Te quiero, eres perfecto: un divertido juguete
sábado 06 de marzo de 2010, 00:00h
Actualizado: 15/03/2010 09:08h
Hace ya diez años se estrenó en el teatro Marquina un musical de bolsillo procedente del Off-Broadway: ¡Te quiere, eres perfecto… ya te cambiaré! Estuvo casi un año en cartel. Ahora vuelve, en una producción mucho más modesta, al teatro Alfil aunque manteniendo su capacidad para hacer reír.
El Alfil fue en los años setenta un teatro en el que se pudieron ver alguna excelentes producciones vanguardistas gracias a las compañía Morgan a su director, Ángel García Moreno.

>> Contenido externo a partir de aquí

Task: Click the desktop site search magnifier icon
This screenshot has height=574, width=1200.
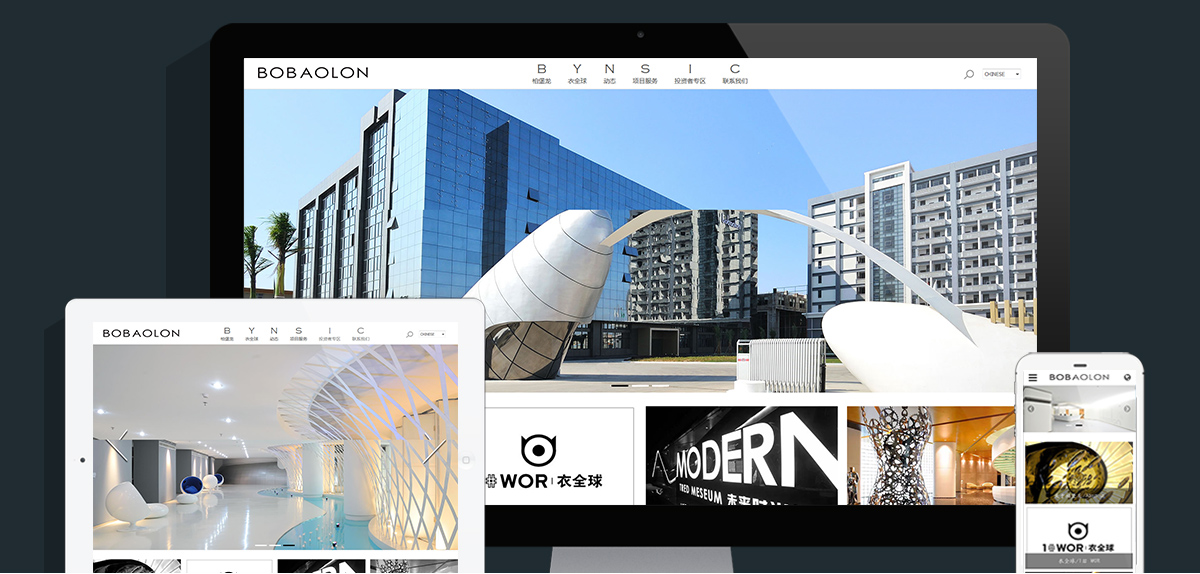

Ahora es una sala con público fiel gracias a que se ha convertido en una factoría de humor. ¡Te quiero, eres perfecto…!, encaja perfectamente en su filosofía.
DiPietro y Roberts, los autores de letra y música, crearon 17 escenas breves con las relaciones hombre-mujer como eje. Encuentros y desencuentros, amores y peleas, fantasías y cruda realidad. Cada una de las escenas tiene su canción alusiva y todo el conjunto funciona a la perfección. Tela-Katola, la compañía que lo pone en pie, cuenta con cuatro actores y dos excelentes músicos: el pianista Enrique Poves y la violinista Paloma de Juan. Ambos participan activamente en la representación. Los seis se esfuerzan en la enloquecida transformación de múltiples personajes. Pero como la propuesta escénica es muy elemental, lo hacen con eficacia, así como cantar y dar uno pasos de baile.
Hay momentos especialmente acertados, como el velatorio, la visita a los padres primerizos o el sexo en el matrimonio. Da gusto comprobar cómo el público entra en el juego teatral desde el prólogo y ríe con todas las situaciones. Al final su recompensa es entusiasta. Y sale del teatro con la idea de que, como dice el refrán español: Ni contigo, ni sin ti, tienen mis males remedio. Los humanos estamos abocados a vivir en pareja –aquí se habla sólo de hombre y mujer- por mucho que choquemos desde los primeros encuentros.
El montaje tiene previsto un pronto final, pero tengo la impresión que podría permanecer mucho más tiempo a la vista de la repuesta del público que, seguramente, pondrá en marcha el boca-oreja para recomendar una visita al Alfil.